O ex-prefeito de Angicos, Clemenceau Alves [PMDB], foi condenado pelo Tribunal de Contas do Estado –TCE, a devolução de R$ 942.749,88, além de aplicação de multa e envio das principais peças do processo ao Ministério Público estadual para apuração de eventual prática de improbidade ou infração penal. O montante é referente a dinheiro do então Fundef – Fundo da Educação, em vigor à época. A quantia refere-se ao uso utilizado pela prefeitura entre janeiro e maio de 2002.

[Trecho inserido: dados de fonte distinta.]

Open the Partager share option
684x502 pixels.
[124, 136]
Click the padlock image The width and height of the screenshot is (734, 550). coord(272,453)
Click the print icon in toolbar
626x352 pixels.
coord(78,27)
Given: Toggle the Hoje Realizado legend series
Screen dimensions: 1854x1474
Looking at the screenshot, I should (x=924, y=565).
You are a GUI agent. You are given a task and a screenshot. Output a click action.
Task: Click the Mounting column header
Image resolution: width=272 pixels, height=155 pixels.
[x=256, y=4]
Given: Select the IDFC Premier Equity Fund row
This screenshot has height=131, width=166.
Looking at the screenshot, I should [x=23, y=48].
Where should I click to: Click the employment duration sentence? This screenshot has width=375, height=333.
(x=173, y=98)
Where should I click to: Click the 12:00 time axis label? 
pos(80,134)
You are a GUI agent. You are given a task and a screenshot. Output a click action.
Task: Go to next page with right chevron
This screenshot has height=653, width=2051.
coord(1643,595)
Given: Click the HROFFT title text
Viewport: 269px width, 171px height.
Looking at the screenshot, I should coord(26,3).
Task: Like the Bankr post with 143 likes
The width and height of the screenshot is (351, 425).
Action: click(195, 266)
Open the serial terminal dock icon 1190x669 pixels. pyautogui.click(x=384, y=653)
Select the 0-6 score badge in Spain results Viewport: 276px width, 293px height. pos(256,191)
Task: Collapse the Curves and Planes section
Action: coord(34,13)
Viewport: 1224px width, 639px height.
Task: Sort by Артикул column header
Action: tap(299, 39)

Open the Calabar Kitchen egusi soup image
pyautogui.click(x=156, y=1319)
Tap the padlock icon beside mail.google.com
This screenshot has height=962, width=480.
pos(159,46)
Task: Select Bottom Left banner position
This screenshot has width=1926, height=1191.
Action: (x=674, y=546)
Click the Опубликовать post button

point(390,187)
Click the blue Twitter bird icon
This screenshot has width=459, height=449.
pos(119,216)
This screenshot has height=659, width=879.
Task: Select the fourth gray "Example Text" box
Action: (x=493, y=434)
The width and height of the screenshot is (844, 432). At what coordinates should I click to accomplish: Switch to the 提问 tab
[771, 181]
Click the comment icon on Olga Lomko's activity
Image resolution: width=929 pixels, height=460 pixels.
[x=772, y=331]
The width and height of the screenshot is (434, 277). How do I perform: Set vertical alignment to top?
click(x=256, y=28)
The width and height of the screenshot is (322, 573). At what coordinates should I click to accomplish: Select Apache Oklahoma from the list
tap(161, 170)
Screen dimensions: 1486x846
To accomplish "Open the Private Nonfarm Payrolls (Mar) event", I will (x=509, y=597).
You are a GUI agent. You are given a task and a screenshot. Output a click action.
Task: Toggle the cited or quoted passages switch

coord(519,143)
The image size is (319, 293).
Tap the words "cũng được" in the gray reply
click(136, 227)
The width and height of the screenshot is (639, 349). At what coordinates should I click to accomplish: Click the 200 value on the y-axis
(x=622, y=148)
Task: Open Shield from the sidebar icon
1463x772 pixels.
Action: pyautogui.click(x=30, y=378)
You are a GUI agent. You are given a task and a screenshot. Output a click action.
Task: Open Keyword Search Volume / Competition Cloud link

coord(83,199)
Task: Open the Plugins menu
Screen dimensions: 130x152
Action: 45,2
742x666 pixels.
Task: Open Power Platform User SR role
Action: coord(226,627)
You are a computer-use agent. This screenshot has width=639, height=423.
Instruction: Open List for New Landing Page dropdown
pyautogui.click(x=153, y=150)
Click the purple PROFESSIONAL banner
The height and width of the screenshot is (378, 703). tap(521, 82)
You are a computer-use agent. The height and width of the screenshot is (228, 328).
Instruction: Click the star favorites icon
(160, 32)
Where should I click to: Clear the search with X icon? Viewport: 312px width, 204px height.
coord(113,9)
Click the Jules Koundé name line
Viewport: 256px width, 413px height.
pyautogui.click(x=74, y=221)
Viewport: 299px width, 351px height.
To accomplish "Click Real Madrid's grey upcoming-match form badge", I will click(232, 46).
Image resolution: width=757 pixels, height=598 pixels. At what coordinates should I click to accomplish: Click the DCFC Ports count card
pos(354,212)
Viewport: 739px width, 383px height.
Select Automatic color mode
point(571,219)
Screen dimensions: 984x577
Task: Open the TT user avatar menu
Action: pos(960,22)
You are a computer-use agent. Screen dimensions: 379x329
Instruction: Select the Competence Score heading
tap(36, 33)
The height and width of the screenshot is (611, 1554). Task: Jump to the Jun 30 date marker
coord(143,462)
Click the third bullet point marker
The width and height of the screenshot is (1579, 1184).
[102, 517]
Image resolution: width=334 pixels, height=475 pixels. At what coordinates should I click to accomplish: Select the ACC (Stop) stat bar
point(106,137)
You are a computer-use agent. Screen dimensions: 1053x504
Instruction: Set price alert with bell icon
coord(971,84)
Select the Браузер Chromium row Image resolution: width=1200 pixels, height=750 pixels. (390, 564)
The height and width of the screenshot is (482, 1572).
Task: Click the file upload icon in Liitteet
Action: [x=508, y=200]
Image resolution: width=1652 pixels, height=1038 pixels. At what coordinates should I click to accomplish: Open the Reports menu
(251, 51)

A integra do texto do TCE diz o seguinte: Tendo em vista a inércia do então prefeito de Angicos, Clemenceau Alves, diante das solicitações da Corte de Contas visando à comprovação de gastos realizados e não comprovados, relativos ao balancete do Fundef do período de janeiro a maio de 2002, a Primeira Câmara do Tribunal de Contas condenou o ordenador da despesa a ressarcir ao erário a quantia de R$ 942.749,88, além da aplicação de multa e envio das principais peças do processo ao Ministério Público estadual para apuração de eventual prática de improbidade e/ou infração penal. O processo foi relatado pelo conselheiro Alcimar Torquato.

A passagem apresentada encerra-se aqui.